Selected extract ->
____________________

Upon the Corporation's receipt of any Default Notice hereunder, the Corporation
shall immediately (and in any event within one business day following such
receipt) deliver a written notice (a "DEFAULT ANNOUNCEMENT") to all Holders of
the Notes stating the date upon which the Corporation received such Default
Notice and the amount of the Notes covered thereby. Following the delivery of a
Default Announcement hereunder, at any time and from time to time, each Holder
of the Notes may request (either orally or in writing) information from the
Corporation with respect to the instant default (including, but not limited to,
the aggregate principal amount outstanding of Notes covered by Default Notices
received by the Corporation) and the Corporation shall furnish (either orally or
in writing) as soon as practicable such requested information to such requesting
Holder.

        B. Definition of Default Amount. The "DEFAULT AMOUNT" with respect to a
Note means an amount equal to the aggregate principal amount outstanding of the
Notes being paid plus all accrued and unpaid interest thereon through the
payment date.

        C. Failure to Pay Default Amounts. If the Corporation fails to pay any
Holder the Default Amount with respect to any Note within five business days
after its receipt of a notice requiring such repayment (a "DEFAULT NOTICE"),
then the Holder of any Note delivering such Default Notice shall be entitled to
interest on the Default Amount at a per annum rate equal to the lower of
twenty-four percent (24%) and the highest interest rate permitted by applicable
law from the date on which the Corporation receives the Default Notice until the
date of payment of the Default Amount hereunder. In the event the Corporation is
not able to repay all of the outstanding Notes subject to Default Notices
delivered prior to the date upon which such repayment is to be effected, the
Corporation shall repay the outstanding Notes from each Holder pro rata, based
on the total amounts due on the Notes at the time of repayment included by such
Holder in all Default Notices delivered prior to the date upon which such
repayment is to be effected relative to the total amounts due under the Notes at
the time of repayment included in all of the Default Notices delivered prior to
the date upon which such repayment is to be effected.

____________________

Data ->
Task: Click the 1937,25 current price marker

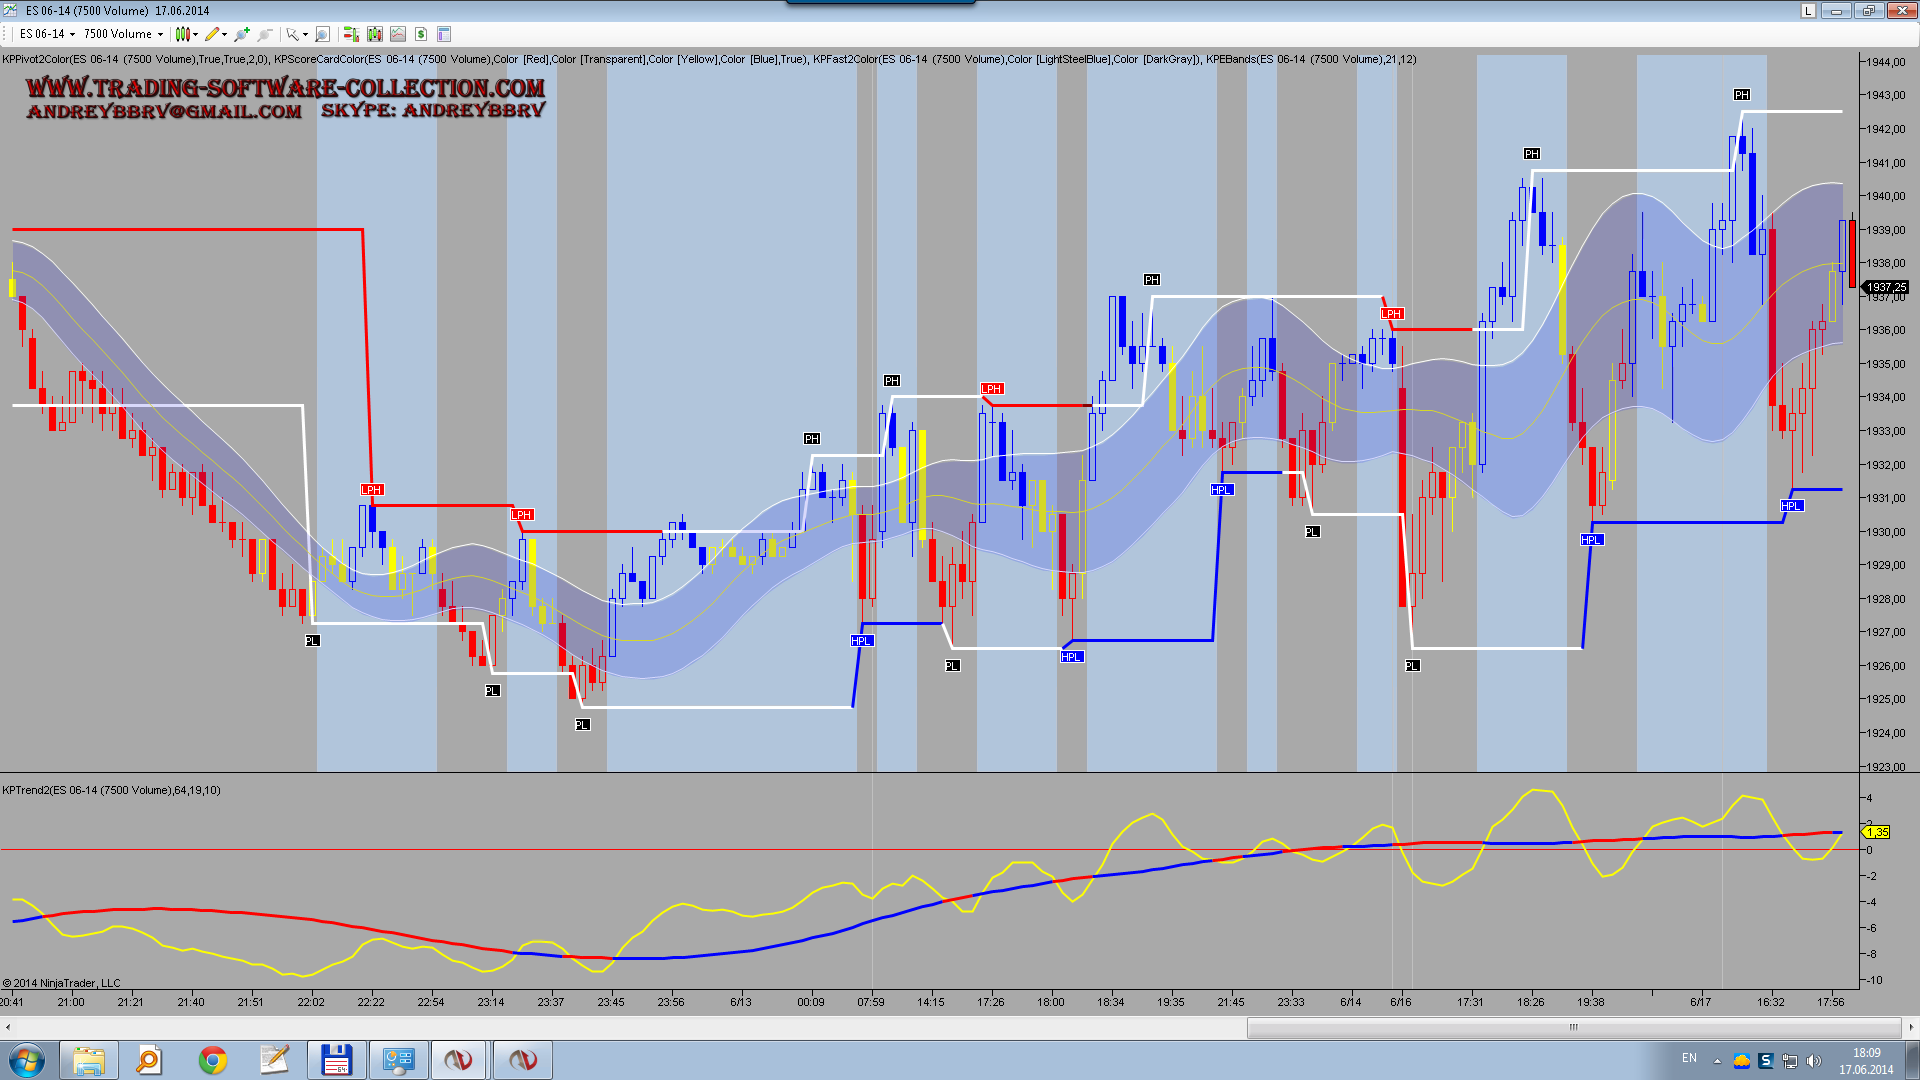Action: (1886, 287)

____________________

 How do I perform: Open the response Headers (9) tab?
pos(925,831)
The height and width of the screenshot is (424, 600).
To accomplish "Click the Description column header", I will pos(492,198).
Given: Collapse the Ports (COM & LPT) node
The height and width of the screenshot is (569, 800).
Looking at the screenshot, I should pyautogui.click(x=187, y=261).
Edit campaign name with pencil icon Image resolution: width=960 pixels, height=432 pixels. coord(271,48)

____________________

Task set ->
1. Print the passage from the note default provisions from "B. Definition of" up to and including "payment date.".
2. In the note default provisions, what per annum interest rate is a Holder entitled to on an unpaid Default Amount?
The records were taken from a different source than the text.

Answers provided ->
1.
B. Definition of Default Amount. The "DEFAULT AMOUNT" with respect to a
Note means an amount equal to the aggregate principal amount outstanding of the
Notes being paid plus all accrued and unpaid interest thereon through the
payment date.

2. The lower of twenty-four percent (24%) and the highest interest rate permitted by applicable law.